Porque ver um filme (também) sobre morte não chega, abalancei-me ao que veio a seguir; "O quarto do meu filho" (seria assim mesmo?) com o mesmo Moretti, desta vez como pai de um jovem adolescente que morre a fazer mergulho.
Revi-me em ambos, por motivos que serão mais ou menos claros a quem me conhece.
Desde há algum tempo que a morte e o silêncio são temas muito interessantes. "Negritudes" ou uma forma de buscar o seu inverso?
Abraço.
Um dia depois de ter visto o caos calmo,vi este.estupendo,também.

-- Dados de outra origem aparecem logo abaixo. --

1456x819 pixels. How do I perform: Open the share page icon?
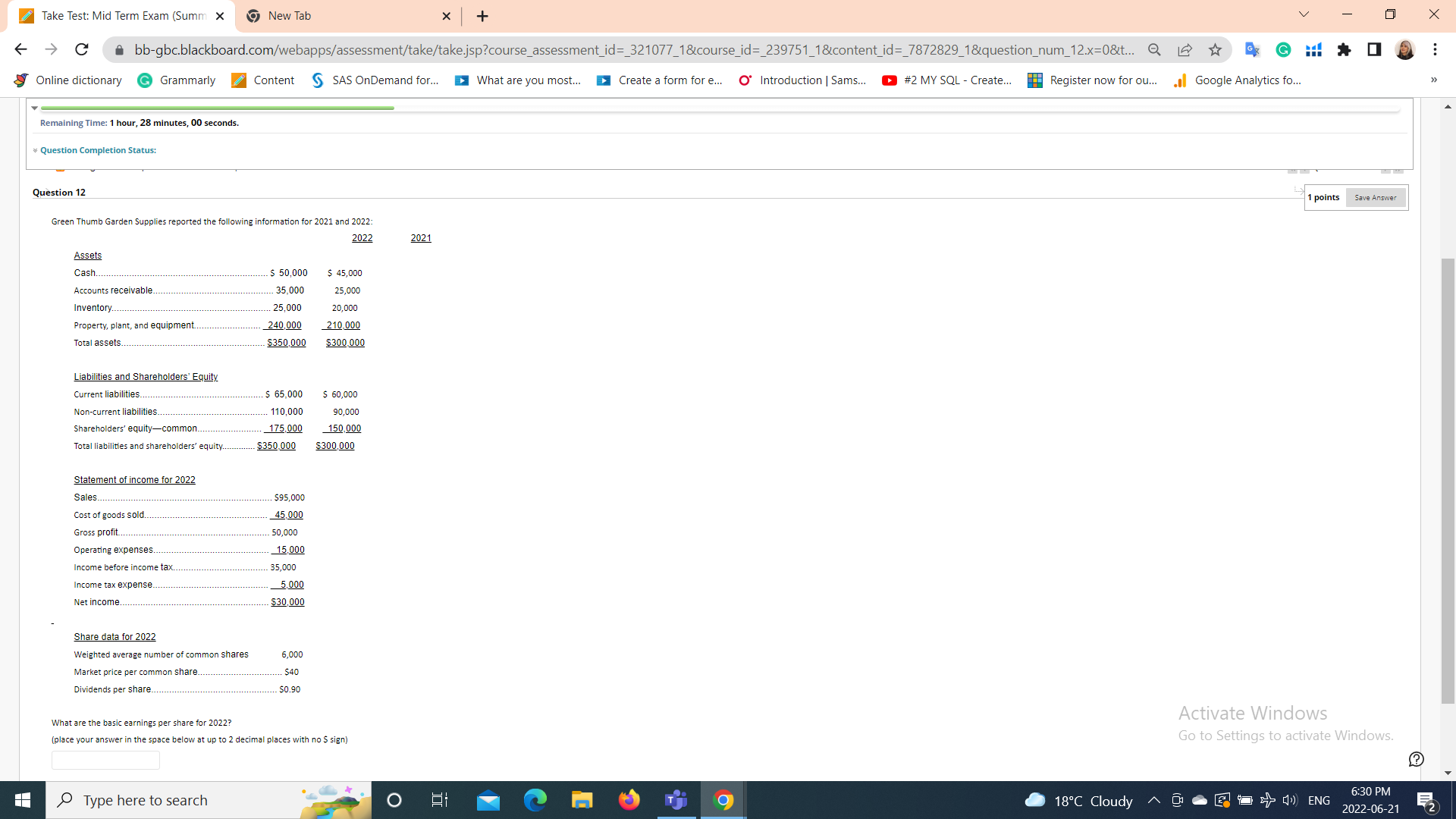(x=1185, y=50)
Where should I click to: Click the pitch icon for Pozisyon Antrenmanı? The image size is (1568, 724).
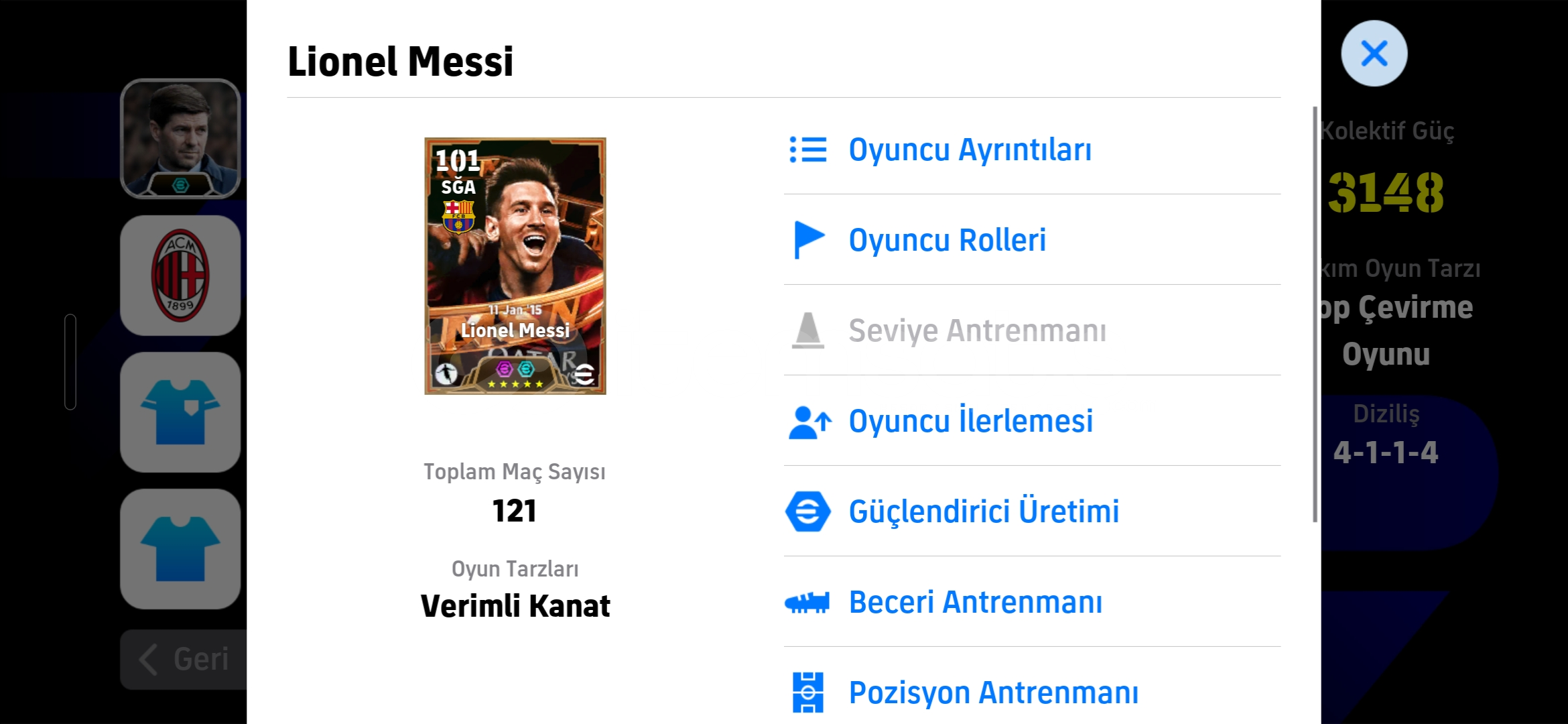(807, 692)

http://www.youtube.com/watch?v=Sku1qEqzmNc
Ah,e aceitei a tua sugestão.Ainda fui a tempo de apanhar o single man nos cinemas ;)
...
Amigos,
Como sabem, só muito excepcionalmente interajo, via resposta directa a 'comments'. Talvez seja uma questão de estilo - seguramente que é uma questão de escolha. Nem que seja circunstancial.

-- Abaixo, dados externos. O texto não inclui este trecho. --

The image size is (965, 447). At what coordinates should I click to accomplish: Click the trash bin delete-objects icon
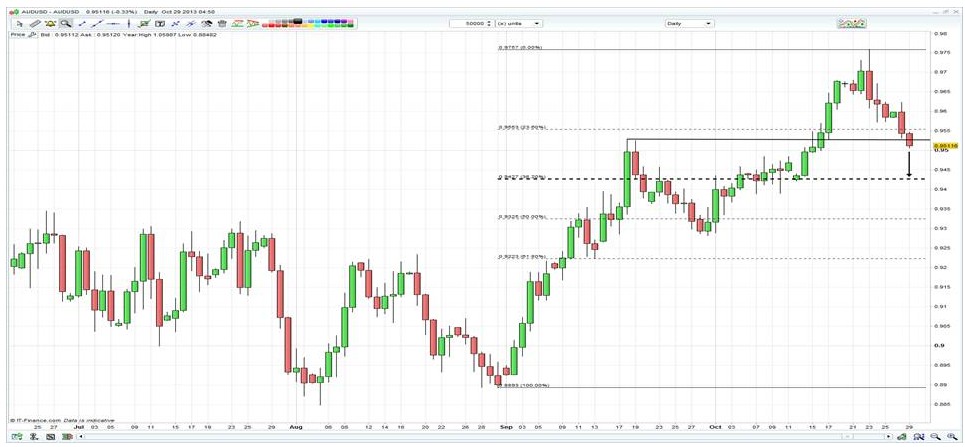(x=222, y=24)
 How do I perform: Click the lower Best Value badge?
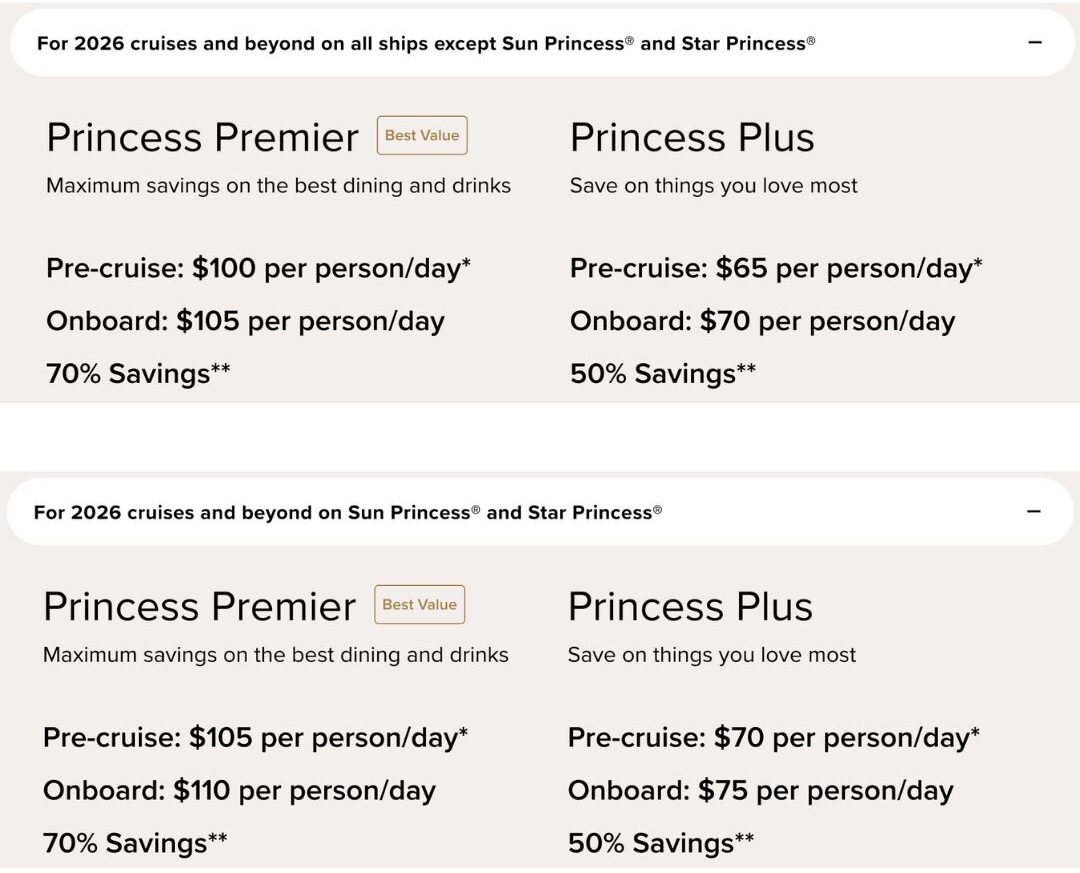[x=419, y=605]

Em todo o caso, as V/ palavras merecem.. algumas palavras. Vamos a elas.
a) JB: provavelmente, vimos o mesmo filme, no mesmo exacto momento, sem o sabermos. Eu sei que sou um bocadinho 'poético por excesso' (chamo-lhe mais natureza, mas admito todas as possibilidades), mas acho revelador tal facto. Não li o livro, apesar de o conhecer das minhas leituras de fim-de-semana e dos meus périplos pelas livrarias da vida. Há muito que os tinha (livro e filme) debaixo de olho. Consumou-se agora. É um belíssimo filme e fico contente que ache que está à altura do livro. Questão de afectos. Quanto ao outro filme, é exactamente esse mesmo 'O Quarto do Filho', realizado, neste caso, pelo próprio Moretti. Desta vez, optei por não (re)ver o filme, nem eu próprio sei bem porquê (minto: sei exactamente). Há uma cena que nunca esqueci: o gesto do pai em tentar entender o mundo do filho, através da música. A canção é sublime, ('by this river', de brian eno). Faz-me pensar na importância dos gostos - diz-me o que te faz vibrar, brilhar, estremecer, dançar, sonhar e eu dir-te-ei quem és. Mas isto levar-nos-ia muito longe..

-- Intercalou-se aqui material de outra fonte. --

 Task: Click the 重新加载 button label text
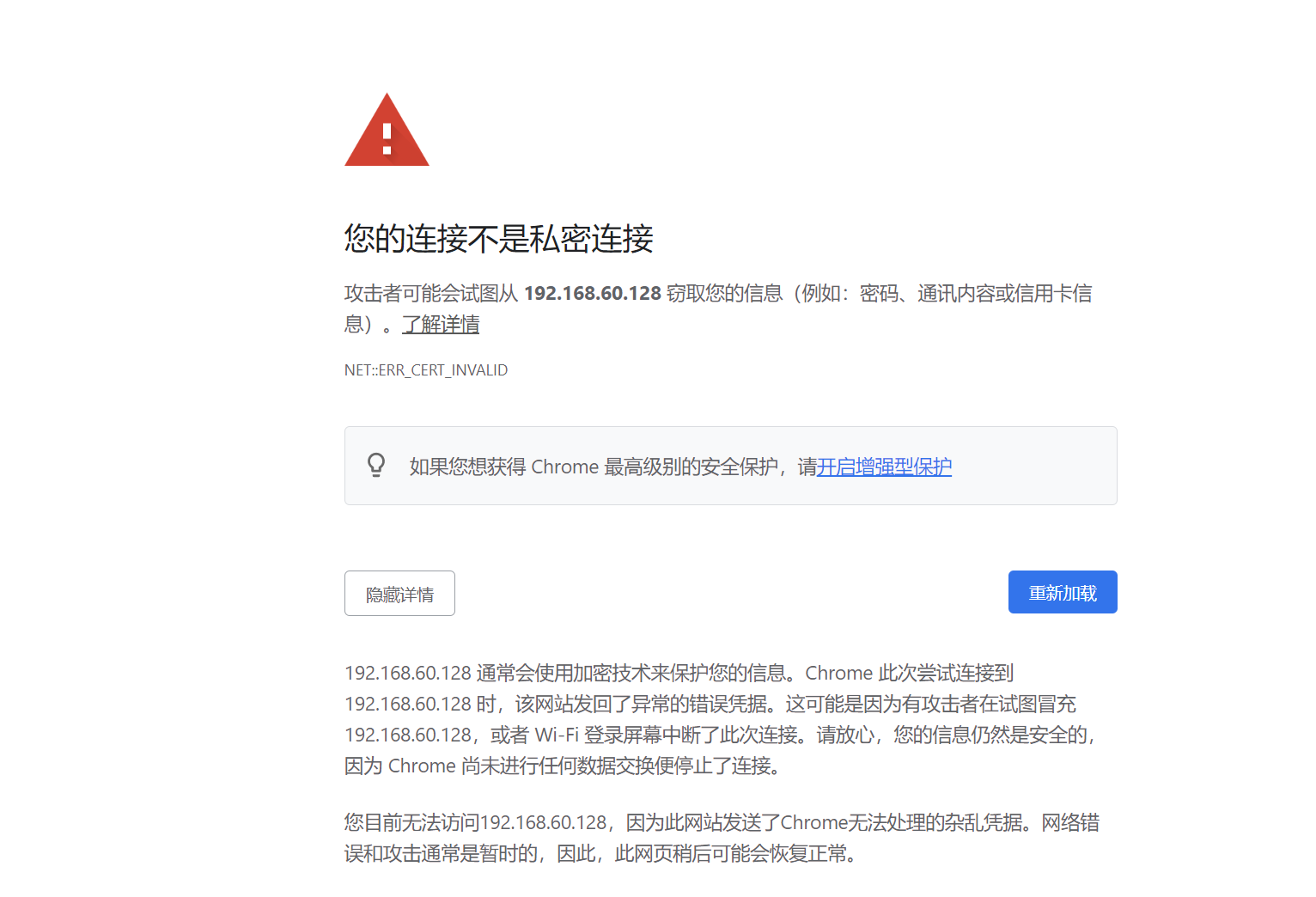[1062, 591]
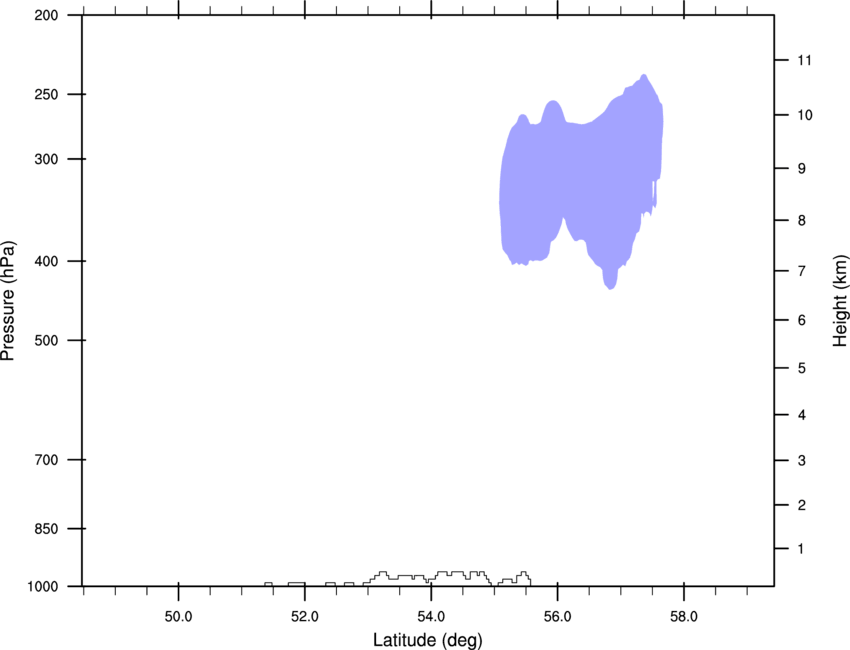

b) lysa: continuas a 'saber das coisas que merecem ser sabidas', como sempre soubeste. Falas de 'A Melhor Juventude', uma série de televisão italiana que, coisa rara, chegou ao cinema. Neste caso, não tem que enganar - é um filme (ou série ou seja lá o que for) lindo. Todos estes filmes têm uma coisa fundamental: não são sobre a vida; são, isso sim, a própria vida. Ou de como as subtilezas semânticas nos conduzem até à substância das coisas. Obrigado, ainda, por teres 'seguido' a minha recomendação. 'A Single Man' é, num estilo diferente, um belo pedaço de cinema. Tal como, e fica a dica, o mais recente de Alain Resnais, 'Ervas Daninhas', ainda que não seja consensual. Tem uma coisa linda - é cinema que transborda liberdade, inventividade, golpe de asa contra aquela coisa que nos maça: o chamado 'óbvio ululante'.
Ou então somos nós a sonhar.
Flores aos dois, pela gentileza dos V/ comentários.
gi.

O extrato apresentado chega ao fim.